Virtual sex of poultry. How Individual Based Modeling helps evolution research.

Marta Czarnocka-Cieciura (Warsaw University, College of Inter-Faculty Individual Studies in Mathematics and Natural Sciences)


Female choice has been thought to be a mechanism that could counter natural selection, pursing males to develop elaborated yet unpractical traits. Most theories about mechanisms of sexual selection presume that impressive traits are attractive because they are markers of some “good genes”. In contrast, Fisher's runaway process assume that preference and preferred traits can co-evolve, because female that choose popular male could have more attractive sons, and so – more grandchildren.

The problem to verify this hypothesis is that evolution is an extremely slow, complicated process, depending of many subtle, random changes. This makes it difficult both to examine it experimentally or retrospectively, and to develop good mathematical models of evolution.

One possibility is to develop individual based simulation model of evolving species. It means to program the population of virtual individuals, which can reproduce, inherit genes and eventually die. One can easy observe evolution in thousands or millions generations of such individuals and many repetitions of such simulation in relatively short time.

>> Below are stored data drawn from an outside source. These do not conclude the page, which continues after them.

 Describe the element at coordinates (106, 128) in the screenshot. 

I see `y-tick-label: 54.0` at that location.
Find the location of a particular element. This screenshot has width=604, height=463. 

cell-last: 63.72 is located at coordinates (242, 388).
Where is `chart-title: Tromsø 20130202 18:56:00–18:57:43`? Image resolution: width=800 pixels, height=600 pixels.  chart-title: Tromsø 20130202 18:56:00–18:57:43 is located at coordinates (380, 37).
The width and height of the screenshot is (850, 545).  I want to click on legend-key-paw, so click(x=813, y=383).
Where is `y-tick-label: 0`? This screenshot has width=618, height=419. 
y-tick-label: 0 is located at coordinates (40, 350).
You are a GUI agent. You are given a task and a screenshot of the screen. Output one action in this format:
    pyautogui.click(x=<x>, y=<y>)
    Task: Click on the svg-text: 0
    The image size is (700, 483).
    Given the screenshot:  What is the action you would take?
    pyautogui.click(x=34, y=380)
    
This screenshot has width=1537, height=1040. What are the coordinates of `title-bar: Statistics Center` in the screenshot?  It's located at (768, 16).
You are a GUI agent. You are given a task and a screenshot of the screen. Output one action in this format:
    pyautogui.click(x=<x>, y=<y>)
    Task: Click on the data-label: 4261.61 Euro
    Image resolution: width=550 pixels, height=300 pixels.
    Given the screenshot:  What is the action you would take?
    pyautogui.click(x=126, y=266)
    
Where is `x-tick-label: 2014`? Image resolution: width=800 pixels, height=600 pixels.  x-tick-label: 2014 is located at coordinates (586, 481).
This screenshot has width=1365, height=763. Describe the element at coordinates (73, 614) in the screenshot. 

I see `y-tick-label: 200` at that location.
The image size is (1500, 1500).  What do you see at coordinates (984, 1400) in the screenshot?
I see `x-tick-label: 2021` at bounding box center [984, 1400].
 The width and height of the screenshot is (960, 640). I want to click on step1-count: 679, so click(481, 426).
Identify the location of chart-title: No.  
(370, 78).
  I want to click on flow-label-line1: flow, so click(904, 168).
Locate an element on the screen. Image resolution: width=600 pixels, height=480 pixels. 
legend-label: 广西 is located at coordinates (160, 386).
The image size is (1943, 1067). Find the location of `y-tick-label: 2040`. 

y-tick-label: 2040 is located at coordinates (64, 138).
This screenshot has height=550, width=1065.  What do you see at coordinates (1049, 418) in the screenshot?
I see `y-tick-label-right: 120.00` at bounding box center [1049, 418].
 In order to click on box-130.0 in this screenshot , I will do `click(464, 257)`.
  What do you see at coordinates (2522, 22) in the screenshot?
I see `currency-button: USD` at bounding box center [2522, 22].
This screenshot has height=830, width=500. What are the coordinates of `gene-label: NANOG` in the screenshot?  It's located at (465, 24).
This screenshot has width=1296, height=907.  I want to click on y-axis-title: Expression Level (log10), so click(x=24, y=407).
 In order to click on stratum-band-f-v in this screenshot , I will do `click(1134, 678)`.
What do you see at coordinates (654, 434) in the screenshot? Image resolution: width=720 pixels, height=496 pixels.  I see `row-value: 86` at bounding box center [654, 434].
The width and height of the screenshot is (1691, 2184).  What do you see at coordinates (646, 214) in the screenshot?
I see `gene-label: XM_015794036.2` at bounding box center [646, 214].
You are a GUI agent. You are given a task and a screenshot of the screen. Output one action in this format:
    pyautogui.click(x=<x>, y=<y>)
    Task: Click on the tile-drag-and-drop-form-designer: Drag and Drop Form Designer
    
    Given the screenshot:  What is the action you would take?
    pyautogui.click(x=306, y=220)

I have developed a model of evolution under sexual selection in wild population of game birds. The most interesting observations is that runaway process indeed work, even if genes of choosiness and preferred traits were inherited completely independent. And if more attractive males suffer higher mortality, there was no equilibrium between natural and sexual selection and whole population tend to become extinct. It is interesting weather sexual selection could cause extinction of real species or if there exists more elaborated mechanisms to prevent it.